Given the dual impact of oxyphil cell proliferation, it is necessary to analyze in detail, for each relevant pathology, if and how it is possible to act on these cells to mitigate and minimize the potential negative consequences for the parathyroids and for the entire organism, while safeguarding the effectiveness of the defensive mechanism they establish. Thus, research and studies oriented in this direction are required.
Regarding the recent identification of chemerin in different cell populations of parathyroid glands, it is also important to conduct investigations to identify any specific functions associated with this protein in this organ. Given the current and established evidence regarding this multifaceted adipokine [46], it is possible to hypothesize that:
  • it could have a direct impact on calcium metabolism or even just an indirect impact (acting on other metabolic pathways that interact with the former);
  • it might be involved in modulating local inflammatory responses, interacting or not with other mediators present locally, such as interferon-alpha, or it could act as a bridge between the innate and adaptive immune systems [47];
  • it could play a role in autoimmune diseases, given its role as a chemoattractant [48] for immune cells such as monocytes and lymphocytes;
  • it could have a function in lipid metabolism within parathyroid glands.
All these points warrant thorough investigation to understand the specific role of chemerin in parathyroid cells.
Regarding the limitations of this narrative review, it should be noted that:
  • a search was not conducted across all existing databases, but only in those accessible through the Prometeo catalog of the University of Milan Bicocca and only in published literature, not in grey literature.
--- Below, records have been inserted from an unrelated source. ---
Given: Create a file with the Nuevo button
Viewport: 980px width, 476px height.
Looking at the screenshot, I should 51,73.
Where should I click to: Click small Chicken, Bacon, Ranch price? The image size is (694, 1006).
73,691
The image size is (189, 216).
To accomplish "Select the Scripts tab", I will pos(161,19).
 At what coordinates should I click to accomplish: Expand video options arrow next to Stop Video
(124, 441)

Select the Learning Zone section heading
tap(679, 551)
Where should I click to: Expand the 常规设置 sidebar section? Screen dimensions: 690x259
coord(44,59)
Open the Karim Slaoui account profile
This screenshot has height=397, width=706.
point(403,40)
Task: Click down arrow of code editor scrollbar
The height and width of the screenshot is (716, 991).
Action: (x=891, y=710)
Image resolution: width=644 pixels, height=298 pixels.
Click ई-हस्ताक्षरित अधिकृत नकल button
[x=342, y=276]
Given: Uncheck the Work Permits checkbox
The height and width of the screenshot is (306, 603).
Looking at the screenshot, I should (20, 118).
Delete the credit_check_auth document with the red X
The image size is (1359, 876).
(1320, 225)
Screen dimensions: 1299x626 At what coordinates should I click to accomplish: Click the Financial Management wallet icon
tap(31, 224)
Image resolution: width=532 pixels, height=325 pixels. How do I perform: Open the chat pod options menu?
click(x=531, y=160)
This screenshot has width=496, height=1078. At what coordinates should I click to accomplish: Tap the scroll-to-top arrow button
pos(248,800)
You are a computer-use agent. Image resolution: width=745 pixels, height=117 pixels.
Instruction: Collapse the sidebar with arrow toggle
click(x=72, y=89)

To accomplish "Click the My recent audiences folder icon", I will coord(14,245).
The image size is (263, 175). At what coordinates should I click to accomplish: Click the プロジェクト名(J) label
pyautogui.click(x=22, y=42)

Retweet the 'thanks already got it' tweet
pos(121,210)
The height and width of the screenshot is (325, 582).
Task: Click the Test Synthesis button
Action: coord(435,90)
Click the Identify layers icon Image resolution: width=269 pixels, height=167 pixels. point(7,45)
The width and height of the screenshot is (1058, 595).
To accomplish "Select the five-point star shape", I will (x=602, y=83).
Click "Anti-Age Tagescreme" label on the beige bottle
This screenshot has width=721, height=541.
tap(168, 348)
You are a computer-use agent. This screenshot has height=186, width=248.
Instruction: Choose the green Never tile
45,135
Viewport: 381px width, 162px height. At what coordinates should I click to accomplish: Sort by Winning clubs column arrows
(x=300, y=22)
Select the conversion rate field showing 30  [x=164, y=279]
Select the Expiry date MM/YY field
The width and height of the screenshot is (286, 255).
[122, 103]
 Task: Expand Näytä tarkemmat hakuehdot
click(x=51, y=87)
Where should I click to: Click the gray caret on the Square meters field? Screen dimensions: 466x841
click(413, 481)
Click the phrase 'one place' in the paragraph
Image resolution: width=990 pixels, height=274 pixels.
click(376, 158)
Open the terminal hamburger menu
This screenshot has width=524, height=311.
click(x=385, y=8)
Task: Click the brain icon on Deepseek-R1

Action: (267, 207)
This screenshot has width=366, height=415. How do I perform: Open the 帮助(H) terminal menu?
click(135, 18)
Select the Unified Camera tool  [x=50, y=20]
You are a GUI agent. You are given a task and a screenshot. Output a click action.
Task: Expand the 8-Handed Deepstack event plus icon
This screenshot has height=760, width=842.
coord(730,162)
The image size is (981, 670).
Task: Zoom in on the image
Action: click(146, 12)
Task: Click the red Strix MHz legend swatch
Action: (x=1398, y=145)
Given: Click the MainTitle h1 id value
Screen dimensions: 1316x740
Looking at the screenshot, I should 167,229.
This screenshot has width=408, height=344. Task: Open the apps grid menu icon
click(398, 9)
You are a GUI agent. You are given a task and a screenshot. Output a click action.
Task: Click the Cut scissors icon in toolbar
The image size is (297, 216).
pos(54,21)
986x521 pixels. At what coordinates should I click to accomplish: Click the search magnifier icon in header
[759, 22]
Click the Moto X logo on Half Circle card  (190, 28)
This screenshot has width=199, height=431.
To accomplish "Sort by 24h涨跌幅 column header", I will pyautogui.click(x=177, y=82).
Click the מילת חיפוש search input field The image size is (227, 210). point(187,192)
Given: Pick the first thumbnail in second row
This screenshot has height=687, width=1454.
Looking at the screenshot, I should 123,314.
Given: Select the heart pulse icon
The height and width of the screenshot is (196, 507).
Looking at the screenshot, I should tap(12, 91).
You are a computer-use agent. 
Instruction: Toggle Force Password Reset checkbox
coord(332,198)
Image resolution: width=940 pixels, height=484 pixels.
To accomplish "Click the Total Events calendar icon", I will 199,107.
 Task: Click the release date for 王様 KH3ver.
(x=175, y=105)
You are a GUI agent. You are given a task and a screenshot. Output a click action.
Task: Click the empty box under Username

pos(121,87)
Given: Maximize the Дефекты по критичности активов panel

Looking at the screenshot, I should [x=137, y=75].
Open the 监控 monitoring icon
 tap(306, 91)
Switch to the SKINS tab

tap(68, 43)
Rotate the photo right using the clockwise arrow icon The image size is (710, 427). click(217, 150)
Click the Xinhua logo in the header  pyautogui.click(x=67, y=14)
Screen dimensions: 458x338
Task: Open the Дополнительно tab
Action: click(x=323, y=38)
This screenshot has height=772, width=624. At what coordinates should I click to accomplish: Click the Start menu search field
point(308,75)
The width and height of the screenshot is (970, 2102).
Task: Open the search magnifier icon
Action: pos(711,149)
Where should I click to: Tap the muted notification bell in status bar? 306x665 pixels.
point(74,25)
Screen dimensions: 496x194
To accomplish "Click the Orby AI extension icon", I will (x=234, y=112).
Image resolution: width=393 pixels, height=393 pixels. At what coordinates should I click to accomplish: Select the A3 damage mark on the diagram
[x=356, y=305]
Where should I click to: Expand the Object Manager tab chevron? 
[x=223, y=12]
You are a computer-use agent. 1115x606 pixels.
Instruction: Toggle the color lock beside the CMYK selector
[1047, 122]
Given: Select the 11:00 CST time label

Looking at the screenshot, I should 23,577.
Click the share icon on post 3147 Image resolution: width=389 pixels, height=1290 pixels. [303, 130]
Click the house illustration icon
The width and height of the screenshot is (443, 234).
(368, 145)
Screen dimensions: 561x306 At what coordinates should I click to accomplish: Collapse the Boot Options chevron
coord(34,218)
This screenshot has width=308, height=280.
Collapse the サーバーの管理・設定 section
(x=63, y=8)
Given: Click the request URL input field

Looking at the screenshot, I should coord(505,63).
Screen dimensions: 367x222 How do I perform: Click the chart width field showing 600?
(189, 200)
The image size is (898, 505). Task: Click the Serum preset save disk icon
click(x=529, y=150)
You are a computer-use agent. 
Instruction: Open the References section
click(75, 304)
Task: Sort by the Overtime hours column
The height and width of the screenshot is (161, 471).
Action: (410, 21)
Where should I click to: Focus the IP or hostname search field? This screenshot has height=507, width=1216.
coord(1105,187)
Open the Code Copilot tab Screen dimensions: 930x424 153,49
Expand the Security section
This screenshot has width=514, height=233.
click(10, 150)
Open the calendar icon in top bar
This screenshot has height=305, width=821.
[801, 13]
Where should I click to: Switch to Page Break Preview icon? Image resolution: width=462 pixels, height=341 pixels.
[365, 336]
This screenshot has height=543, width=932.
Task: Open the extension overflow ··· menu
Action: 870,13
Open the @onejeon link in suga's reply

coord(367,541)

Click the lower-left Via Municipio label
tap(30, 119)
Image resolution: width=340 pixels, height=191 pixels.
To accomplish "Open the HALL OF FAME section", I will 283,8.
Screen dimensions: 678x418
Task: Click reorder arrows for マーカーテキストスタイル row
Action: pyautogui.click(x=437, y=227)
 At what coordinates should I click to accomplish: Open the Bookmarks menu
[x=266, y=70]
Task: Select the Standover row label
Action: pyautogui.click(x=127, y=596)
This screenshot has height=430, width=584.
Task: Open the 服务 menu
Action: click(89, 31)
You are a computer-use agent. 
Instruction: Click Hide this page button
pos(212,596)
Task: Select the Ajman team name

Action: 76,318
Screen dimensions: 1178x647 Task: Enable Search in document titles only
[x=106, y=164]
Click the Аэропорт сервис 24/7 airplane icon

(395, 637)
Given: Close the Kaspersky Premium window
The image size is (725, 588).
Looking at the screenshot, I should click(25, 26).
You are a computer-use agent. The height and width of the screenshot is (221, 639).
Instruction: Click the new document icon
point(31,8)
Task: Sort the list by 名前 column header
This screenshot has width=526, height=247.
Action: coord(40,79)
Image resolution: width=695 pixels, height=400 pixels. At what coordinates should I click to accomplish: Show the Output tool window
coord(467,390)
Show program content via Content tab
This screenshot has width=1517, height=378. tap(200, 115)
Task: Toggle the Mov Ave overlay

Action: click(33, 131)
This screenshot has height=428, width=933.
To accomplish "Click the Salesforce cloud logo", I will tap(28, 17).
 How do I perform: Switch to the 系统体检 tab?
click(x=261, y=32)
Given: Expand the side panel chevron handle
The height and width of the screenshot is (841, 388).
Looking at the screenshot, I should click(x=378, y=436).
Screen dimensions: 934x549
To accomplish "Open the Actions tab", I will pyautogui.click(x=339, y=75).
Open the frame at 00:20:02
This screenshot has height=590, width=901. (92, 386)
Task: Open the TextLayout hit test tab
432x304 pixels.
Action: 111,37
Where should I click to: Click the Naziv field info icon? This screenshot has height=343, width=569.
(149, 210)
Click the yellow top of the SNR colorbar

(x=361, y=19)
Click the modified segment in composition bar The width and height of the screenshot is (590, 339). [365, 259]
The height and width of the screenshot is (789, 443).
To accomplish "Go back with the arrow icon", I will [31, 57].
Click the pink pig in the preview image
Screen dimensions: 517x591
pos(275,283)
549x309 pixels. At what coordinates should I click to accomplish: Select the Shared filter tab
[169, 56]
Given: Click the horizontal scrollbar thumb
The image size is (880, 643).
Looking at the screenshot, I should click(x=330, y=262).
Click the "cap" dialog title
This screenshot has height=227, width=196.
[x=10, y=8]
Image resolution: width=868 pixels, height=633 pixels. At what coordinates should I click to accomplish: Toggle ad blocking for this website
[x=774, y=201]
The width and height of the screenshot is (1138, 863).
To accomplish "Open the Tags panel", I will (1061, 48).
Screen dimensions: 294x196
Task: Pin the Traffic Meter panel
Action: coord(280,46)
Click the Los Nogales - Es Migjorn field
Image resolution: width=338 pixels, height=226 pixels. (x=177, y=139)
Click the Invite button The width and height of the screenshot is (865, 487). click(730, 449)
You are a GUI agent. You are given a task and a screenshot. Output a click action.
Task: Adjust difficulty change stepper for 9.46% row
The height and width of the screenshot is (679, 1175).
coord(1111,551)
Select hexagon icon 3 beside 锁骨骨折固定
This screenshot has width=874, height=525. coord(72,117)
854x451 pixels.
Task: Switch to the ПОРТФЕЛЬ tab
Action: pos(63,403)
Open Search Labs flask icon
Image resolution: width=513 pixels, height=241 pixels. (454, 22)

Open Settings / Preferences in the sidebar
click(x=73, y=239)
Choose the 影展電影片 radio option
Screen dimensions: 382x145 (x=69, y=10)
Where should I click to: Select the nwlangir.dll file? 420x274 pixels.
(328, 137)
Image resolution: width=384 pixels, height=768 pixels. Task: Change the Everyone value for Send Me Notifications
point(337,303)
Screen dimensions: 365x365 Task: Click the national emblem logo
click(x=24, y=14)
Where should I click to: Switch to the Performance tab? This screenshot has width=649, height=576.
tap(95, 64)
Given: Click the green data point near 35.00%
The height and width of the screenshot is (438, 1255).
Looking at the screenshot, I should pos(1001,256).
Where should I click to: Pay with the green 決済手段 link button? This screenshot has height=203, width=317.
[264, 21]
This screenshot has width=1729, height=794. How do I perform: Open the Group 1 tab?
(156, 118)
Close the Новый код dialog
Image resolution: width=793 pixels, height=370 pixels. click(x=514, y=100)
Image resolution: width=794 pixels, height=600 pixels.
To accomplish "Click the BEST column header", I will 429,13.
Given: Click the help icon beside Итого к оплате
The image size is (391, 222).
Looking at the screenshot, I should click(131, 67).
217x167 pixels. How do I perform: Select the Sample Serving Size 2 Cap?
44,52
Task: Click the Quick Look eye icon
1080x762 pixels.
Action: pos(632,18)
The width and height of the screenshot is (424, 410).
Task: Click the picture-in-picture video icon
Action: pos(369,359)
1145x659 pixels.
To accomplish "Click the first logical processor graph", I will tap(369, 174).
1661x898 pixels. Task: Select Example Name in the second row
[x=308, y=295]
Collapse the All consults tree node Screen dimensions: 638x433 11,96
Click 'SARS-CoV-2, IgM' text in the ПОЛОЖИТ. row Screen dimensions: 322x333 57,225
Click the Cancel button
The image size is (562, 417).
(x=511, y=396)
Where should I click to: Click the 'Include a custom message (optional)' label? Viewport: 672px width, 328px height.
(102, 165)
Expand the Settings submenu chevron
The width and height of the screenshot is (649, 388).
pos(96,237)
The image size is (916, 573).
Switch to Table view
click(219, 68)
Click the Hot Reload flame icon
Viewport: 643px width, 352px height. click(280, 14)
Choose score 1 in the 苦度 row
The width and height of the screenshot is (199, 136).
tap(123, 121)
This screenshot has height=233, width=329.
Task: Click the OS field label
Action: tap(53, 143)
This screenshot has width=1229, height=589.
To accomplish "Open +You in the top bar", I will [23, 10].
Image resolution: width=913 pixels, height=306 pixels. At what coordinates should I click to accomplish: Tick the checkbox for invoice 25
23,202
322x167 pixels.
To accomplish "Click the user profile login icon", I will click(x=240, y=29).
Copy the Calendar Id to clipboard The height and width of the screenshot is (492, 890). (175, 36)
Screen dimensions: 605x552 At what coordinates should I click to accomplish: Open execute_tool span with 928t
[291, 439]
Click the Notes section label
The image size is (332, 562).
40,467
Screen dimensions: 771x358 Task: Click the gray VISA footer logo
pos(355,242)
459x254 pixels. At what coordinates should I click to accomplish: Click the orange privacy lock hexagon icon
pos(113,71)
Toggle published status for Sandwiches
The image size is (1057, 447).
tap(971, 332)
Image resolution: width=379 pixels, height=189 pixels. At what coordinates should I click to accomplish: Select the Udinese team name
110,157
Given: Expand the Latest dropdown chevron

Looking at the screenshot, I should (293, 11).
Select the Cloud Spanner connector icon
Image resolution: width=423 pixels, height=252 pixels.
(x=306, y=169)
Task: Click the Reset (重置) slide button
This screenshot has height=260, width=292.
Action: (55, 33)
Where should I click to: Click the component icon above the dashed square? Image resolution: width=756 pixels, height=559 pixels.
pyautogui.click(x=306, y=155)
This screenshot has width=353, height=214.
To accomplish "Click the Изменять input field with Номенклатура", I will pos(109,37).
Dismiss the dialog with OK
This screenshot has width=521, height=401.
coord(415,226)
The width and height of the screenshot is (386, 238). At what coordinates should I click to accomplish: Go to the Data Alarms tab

Only articles in English were analyzed;
  • the review was conducted by a single person, which may introduce interpretation biases in the data;
  • there appear to be few articles on the subject, particularly concerning humans, which reduces both the interpretability of the data and the clinical applicability of the reported study results, especially given the complexities of the diseases considered.

Conclusions

After highlighting the main characteristics of oxyphil cells, the metaplastic process leading to their genesis, their role in various pathologies, their endocrine activity, and the advantages and disadvantages derived from their defensive mechanism, this review has highlighted that further research is needed with the following objectives:
  • identifying the exact mechanism underlying the greater sensitivity of oxyphil cells, compared to chief cells, in perceiving and effectively responding to increased extracellular calcium concentrations;
  • elucidating the strategies implemented by oxyphil cells themselves to regulate PTH synthesis at the parathyroid organ level as a whole;
  • assessing whether it is possible to minimize the disadvantages arising from the increased number of oxyphil cells and, should it be the case, developing appropriate strategies to address this;
  • defining the role of chemerin and identifying the specific functions it performs within oxyphil cells and, in general, within PTH-secreting cells.

Author Contributions

The author have read and agreed to the published version of the manuscript.

Funding

This research received no external funding.

Data availability statement

Data sharing not applicable to this article as no datasets were generated or analysed during the current study.

Conflicts of Interest

The author declares no conflict of interest.